» Selected passage:
On Wednesday, 29 July 2015 at 20:41:02 UTC, Tofu Ninja wrote:
On Wednesday, 29 July 2015 at 20:26:53 UTC, Tofu Ninja wrote:
If you write:

@satisfies!(isInputRange, MyRange) struct MyRange { ... }

the UDA can check it self, it really works as expected. Which is why I suggested a way to get whatever the UDA is attached to automatically in my other post.

A UDA can reference the thing it's being attached to with no problems.
For example, this works 100% as expected right now...

@UDA!testS struct testS // UDA fails to instantiate because testS is not an inputRange!
{
        
}

template UDA(alias a)
{
        import std.range;
        static assert(isInputRange!a);
}

The only thing that would be needed to make this a nice solution is some syntax sugar to automatically get whatever the UDA is attached to, which is why I suggested this:

template UDA(alias a = __UDA_ATTACHMENT__) { ... }

You still wouldn't get a better error message here than with:

struct MyRange {
    ...

» Supplied data:

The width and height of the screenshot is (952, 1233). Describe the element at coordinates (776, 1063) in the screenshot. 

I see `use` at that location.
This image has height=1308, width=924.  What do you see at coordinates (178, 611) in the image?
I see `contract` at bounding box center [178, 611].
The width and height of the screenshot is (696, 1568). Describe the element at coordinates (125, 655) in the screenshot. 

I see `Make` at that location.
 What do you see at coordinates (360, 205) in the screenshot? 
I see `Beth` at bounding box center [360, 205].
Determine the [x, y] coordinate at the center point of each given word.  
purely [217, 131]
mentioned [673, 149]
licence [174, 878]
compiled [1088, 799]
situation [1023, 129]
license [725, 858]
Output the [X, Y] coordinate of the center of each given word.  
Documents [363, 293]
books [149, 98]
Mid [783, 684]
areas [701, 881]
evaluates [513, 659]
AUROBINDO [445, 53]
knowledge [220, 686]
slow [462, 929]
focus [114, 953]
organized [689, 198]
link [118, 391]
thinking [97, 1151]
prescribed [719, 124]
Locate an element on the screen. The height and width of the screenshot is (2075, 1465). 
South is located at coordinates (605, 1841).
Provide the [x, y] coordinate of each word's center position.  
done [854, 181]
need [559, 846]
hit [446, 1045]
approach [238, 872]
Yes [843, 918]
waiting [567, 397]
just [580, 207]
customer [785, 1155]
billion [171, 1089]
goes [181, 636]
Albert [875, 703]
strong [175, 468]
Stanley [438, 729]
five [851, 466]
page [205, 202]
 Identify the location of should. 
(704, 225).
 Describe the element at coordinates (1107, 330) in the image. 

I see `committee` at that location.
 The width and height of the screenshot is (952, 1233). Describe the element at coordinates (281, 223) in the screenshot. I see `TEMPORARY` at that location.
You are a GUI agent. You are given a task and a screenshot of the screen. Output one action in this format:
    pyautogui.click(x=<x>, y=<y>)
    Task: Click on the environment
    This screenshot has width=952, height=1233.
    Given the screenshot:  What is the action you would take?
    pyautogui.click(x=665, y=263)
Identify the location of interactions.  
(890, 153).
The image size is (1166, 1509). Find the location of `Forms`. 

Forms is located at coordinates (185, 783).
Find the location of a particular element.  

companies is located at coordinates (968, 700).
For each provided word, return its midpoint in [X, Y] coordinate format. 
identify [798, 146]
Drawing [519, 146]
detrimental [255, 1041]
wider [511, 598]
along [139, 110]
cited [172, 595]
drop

» Exercise directions: Please pick up the forum post on D attributes and range checks from its last line and continue it.

» Expected output:
    static assert(isInputRange!MyRange);
}

It's less typing, but you still wouldn't know why the static assertion failed. Now, if we make Adam's idiom in my aforementioned pull request the go-to thing, then this would be good:

@satisfies!(checkInputRange, MyRange) struct MyRange { ... }

There's still the problem of having two names for each constraint: checkInputRange and isInputRange. But... we could also establish the convention of checkXXX and use string mixins to turn this:

@satifies!(isInputRange, MyRange)

into (which works cos I just tried it):

template satisfies(alias Constraint, R) {
    enum check = "check" ~ Constraint.stringof[2..$-3] ~ "!(R)";
    enum assert_ = "static assert("~ check ~ ");";
    mixin(assert_); //mixes in "static assert(checkInputRange!R)"
}


@satisfies!(isInputRange, Zeroes)
struct Zeroes {
    enum empty = false;
    void popFront() {}
    @property int front() { return 0; }
}


Now, _this_ I could go for.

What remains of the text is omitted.